• **What to work on**:
Include the line containing "You are a computer-use" and every line after it up to the end of the material below; reproduce them exactly and drop the pictures.

• **Material shown**:
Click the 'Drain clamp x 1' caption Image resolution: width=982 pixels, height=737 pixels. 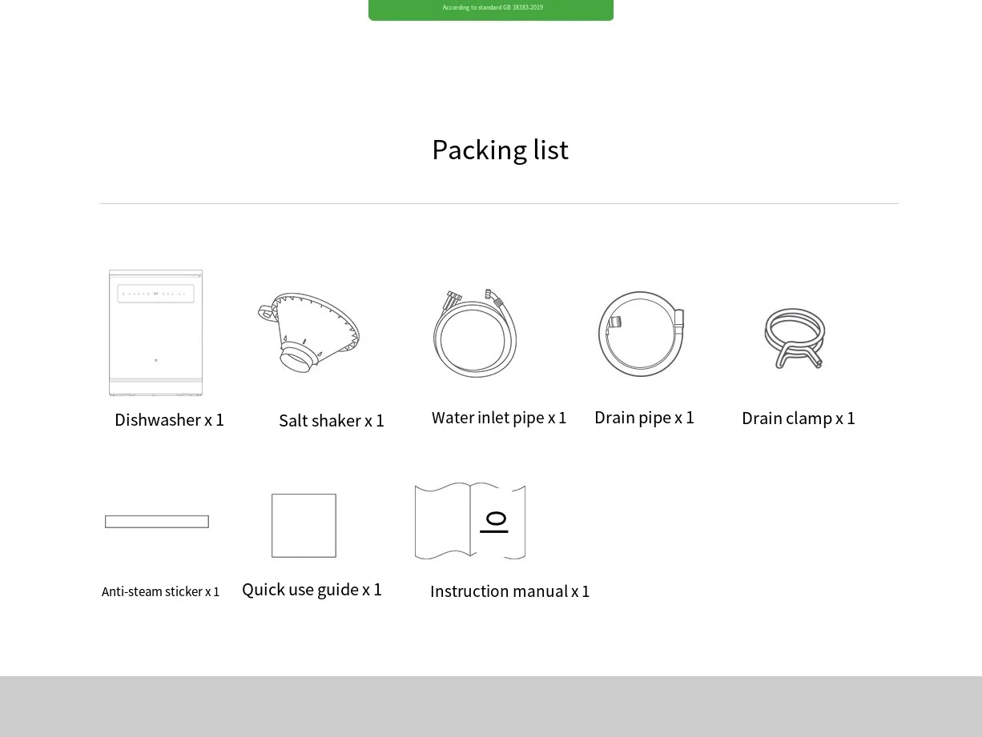(x=799, y=419)
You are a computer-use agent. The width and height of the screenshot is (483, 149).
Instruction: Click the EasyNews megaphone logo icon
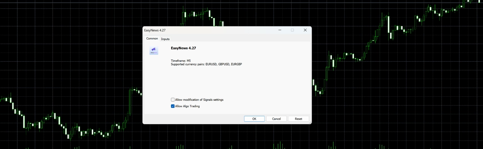154,50
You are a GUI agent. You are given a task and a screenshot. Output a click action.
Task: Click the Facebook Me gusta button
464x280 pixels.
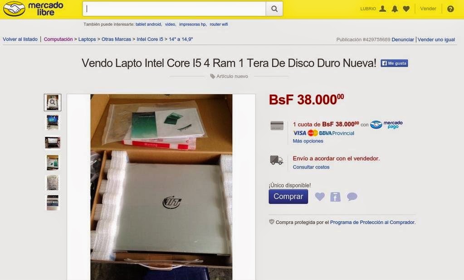394,63
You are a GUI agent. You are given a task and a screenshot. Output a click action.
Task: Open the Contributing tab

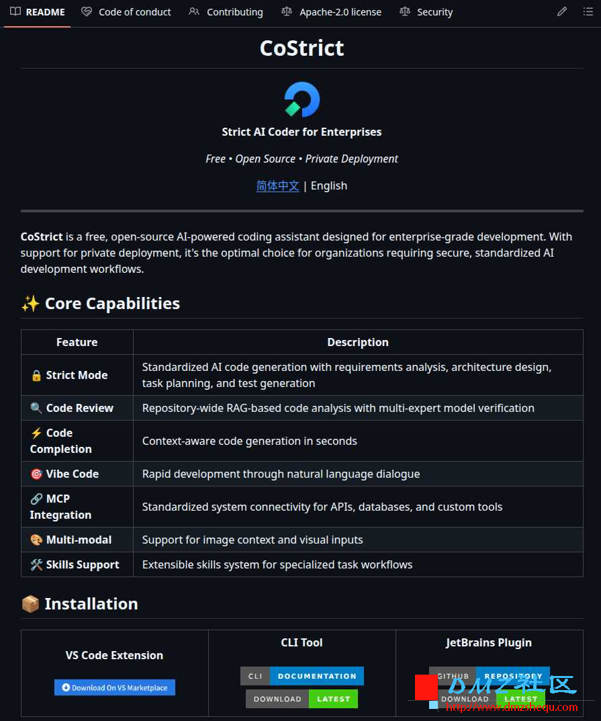[x=234, y=12]
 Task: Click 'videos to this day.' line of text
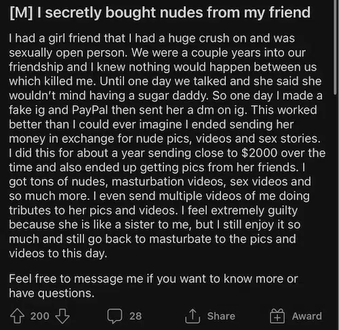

• **Exercise answer**:
You are a computer-use agent. The width and height of the screenshot is (483, 149).
Instruction: Click the EasyNews megaphone logo icon
154,50
You are a GUI agent. You are given a task and a screenshot. Output a click action.
Task: Click the Facebook Me gusta button
464x280 pixels.
394,63
You are a GUI agent. You are given a task and a screenshot. Output a click action.
Task: Open the Contributing tab

[x=234, y=12]
 Task: Click 'videos to this day.' line of text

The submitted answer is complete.